Rue Fresart (Wandre)

Waaraan moet een klim voldoen om de naam klim waard te zijn? Je kunt legio elementen aanhalen maar lengte en hellingsgraad zullen altijd genoemd worden. De kuitbeet moet voelbaar zijn. Een bultje van 30 meter aan 20 procent zal door weinigen als klim beleefd worden maar de Kennedybrug zal ondanks haar lengte ook geen punten opleveren voor het bergklassement. Maar moet een klim een aanloop hebben? Wat mij betreft niet per se. Een aanlooploos en tegelijk een der meest verborgen klimmetjes onder de rook van Wandre is de rue Fresart; een curiositeit die zich niet leent voor opname in een deftig parcours. Jaarlijks wordt zij door honderden trimmers gepasseerd zonder zich prijs te geven. Zij leent zich dan ook uitstekend voor de truc van Bruyneel. Die vloog in de Tour van 1996 bij de afdaling van de Cormet de Roselend in een snelle linkerbocht pardoes het ravijn in. Live. De stem van de commentator stokte midden in de zin, de dood in de microfoon voelbaar tot diep in de huiskamer. Nog voor de versteende reporter zijn tekst hakkelend had teruggevonden was Bruyneel weer tot de levenden bekeerd, kroop gehavend op zijn mee omhoog gezeulde fiets en raasde verder de berg af. Vernauwd bewustzijn, zonder meer. De koers en niets dan de koers. Dokters? Na de finish graag. Een schitterend voorbeeld van de schoonheid van wielrennen versus de vadsigheid van voetballen. Waar voetballers minstens honderd gigabite over hebben om zich bij een val te beraden over het drama en theater op de grasmat, daar rest de renner bij een val hooguit de reflex van de achtervolging.

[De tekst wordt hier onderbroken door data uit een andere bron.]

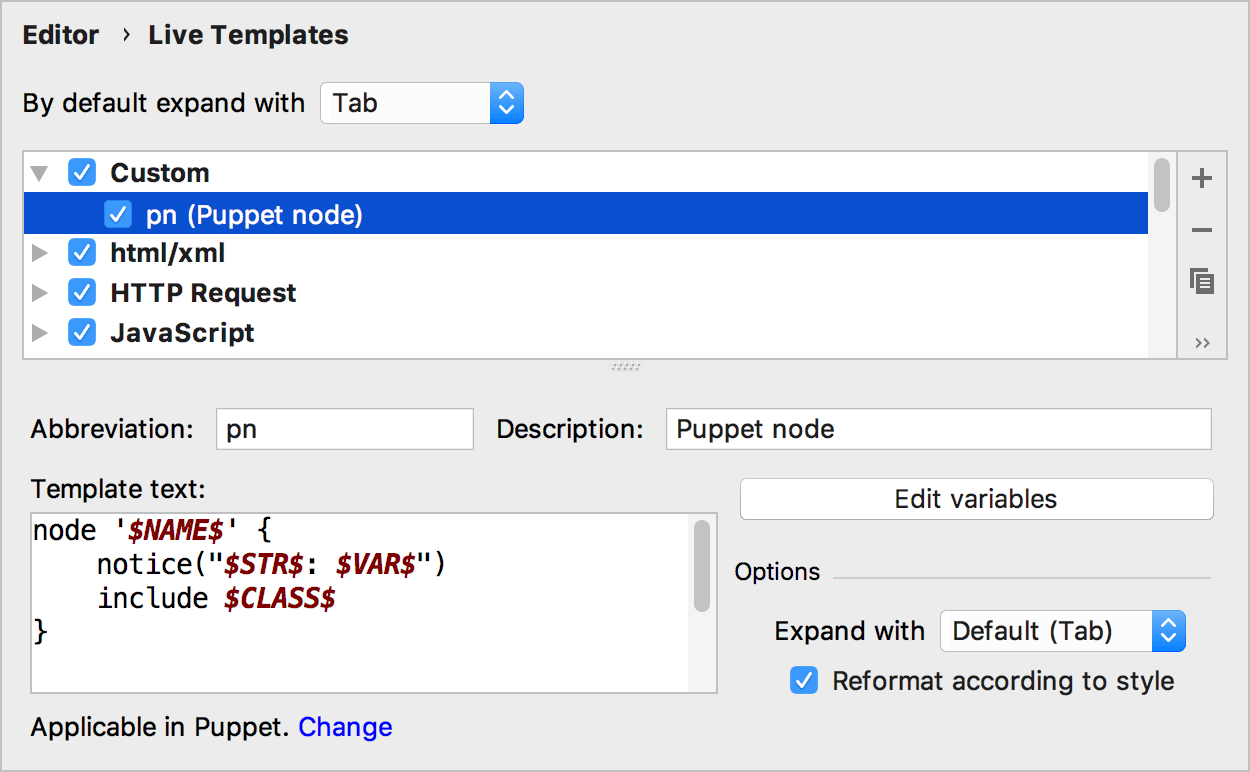Expand the html/xml group triangle
This screenshot has width=1250, height=772.
click(x=38, y=252)

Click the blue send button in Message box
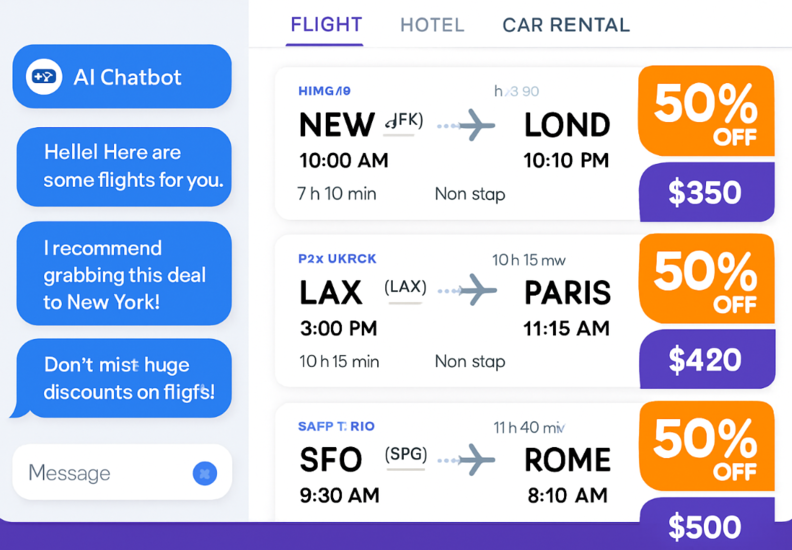(x=205, y=473)
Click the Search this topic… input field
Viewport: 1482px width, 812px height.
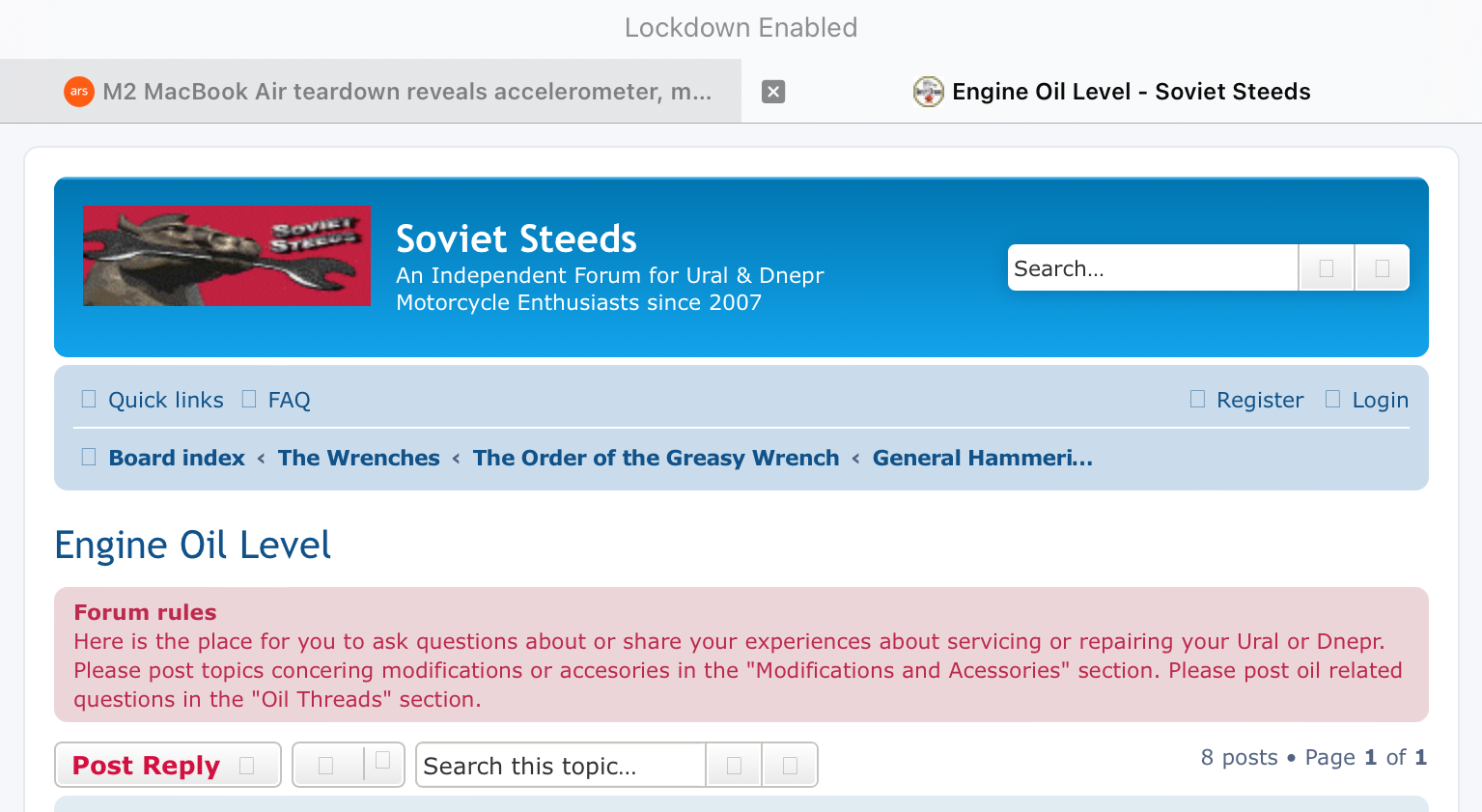point(562,766)
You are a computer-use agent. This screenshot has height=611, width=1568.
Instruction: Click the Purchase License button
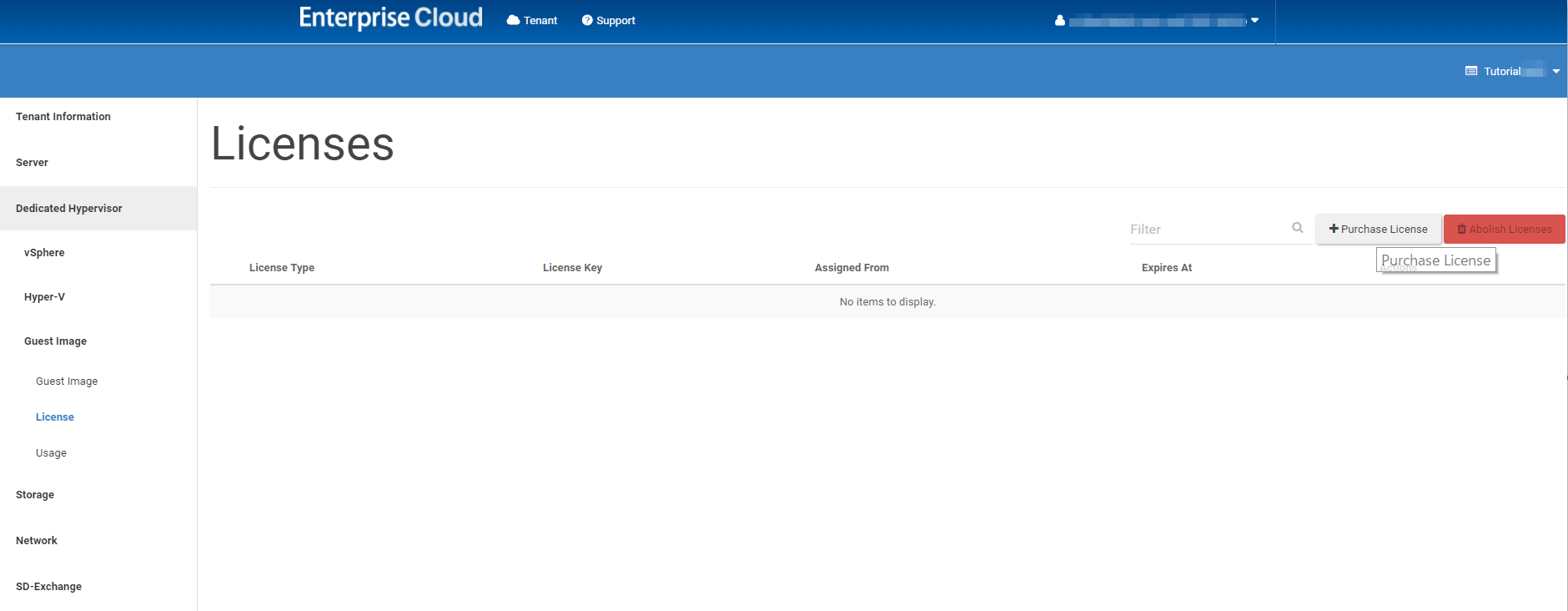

Maar we dwalen af; terug naar die truc met de doif. In de afdaling van de Bois la Dame (Wandre) kun je nog net in de tweede linkerbocht rechtsaf. Dat is de rue Fresart. Een onmogelijk straatje, gevormd door de onmogelijke vestiging van een paar huizen, geplakt tegen de helling langs de Maas. Het is even oefenen want de duik is dermate steil dat het lijkt alsof je de Eiffeltoren vanaf de derde verlaat. Argeloze metgezellen achter je zullen verbijsterd naar de remmen graaien; ook zij zullen met garantie hun tekst kwijt zijn. Ondertussen zal de duiker de onderkant van de afdaling bereikt hebben en met kakelende remmen vaststellen dat de Fresart ophoudt te bestaan bij die paar huizen. De vallei, verder beneden, kan slechts langs een trap bereikt worden. Niks uitbollen dus, de enige uitweg is terug omhoog en wel in de buurt van achttien procent. Vraag me niet hoe de “riverains” in de winter dit gat te boven komen. Maar in de zomer is het na minder dan tweehonderd meter op de kleinste weer kiekeboe en kun je regulier omlaag óf omhoog naar het onvermijdelijke kerkhof, bovenaan la Dame.